EXERCISE PROMPT ▸
From the first entry to the last, repeat them all exactly.

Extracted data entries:
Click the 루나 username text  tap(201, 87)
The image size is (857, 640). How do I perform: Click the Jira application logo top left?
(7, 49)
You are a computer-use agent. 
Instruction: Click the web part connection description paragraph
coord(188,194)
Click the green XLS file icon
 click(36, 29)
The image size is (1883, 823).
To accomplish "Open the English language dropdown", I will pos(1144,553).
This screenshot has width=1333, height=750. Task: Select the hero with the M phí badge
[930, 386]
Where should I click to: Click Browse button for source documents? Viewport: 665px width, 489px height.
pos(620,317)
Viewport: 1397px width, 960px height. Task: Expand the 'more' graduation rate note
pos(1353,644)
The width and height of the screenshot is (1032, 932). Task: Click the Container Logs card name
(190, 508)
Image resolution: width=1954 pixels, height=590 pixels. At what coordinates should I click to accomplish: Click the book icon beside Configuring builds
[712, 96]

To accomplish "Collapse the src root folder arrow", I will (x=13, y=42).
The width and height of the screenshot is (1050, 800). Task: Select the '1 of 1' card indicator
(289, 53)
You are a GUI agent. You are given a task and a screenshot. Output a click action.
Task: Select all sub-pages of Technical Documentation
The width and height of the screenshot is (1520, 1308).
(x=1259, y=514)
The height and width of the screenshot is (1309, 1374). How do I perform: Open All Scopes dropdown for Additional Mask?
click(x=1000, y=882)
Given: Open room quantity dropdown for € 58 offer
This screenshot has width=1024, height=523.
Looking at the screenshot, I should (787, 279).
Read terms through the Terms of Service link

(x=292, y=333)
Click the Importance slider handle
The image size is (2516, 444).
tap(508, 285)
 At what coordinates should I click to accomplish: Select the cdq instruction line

SOLUTION FOR THIS PROBLEM ▸
Click the 루나 username text  tap(201, 87)
The image size is (857, 640). How do I perform: Click the Jira application logo top left?
(7, 49)
You are a computer-use agent. 
Instruction: Click the web part connection description paragraph
coord(188,194)
Click the green XLS file icon
 click(36, 29)
The image size is (1883, 823).
To accomplish "Open the English language dropdown", I will pos(1144,553).
This screenshot has width=1333, height=750. Task: Select the hero with the M phí badge
[930, 386]
Where should I click to: Click Browse button for source documents? Viewport: 665px width, 489px height.
pos(620,317)
Viewport: 1397px width, 960px height. Task: Expand the 'more' graduation rate note
pos(1353,644)
The width and height of the screenshot is (1032, 932). Task: Click the Container Logs card name
(190, 508)
Image resolution: width=1954 pixels, height=590 pixels. At what coordinates should I click to accomplish: Click the book icon beside Configuring builds
[712, 96]

To accomplish "Collapse the src root folder arrow", I will (x=13, y=42).
The width and height of the screenshot is (1050, 800). Task: Select the '1 of 1' card indicator
(289, 53)
You are a GUI agent. You are given a task and a screenshot. Output a click action.
Task: Select all sub-pages of Technical Documentation
The width and height of the screenshot is (1520, 1308).
(x=1259, y=514)
The height and width of the screenshot is (1309, 1374). How do I perform: Open All Scopes dropdown for Additional Mask?
click(x=1000, y=882)
Given: Open room quantity dropdown for € 58 offer
This screenshot has width=1024, height=523.
Looking at the screenshot, I should (787, 279).
Read terms through the Terms of Service link

(x=292, y=333)
Click the Importance slider handle
The image size is (2516, 444).
tap(508, 285)
 At what coordinates should I click to accomplish: Select the cdq instruction line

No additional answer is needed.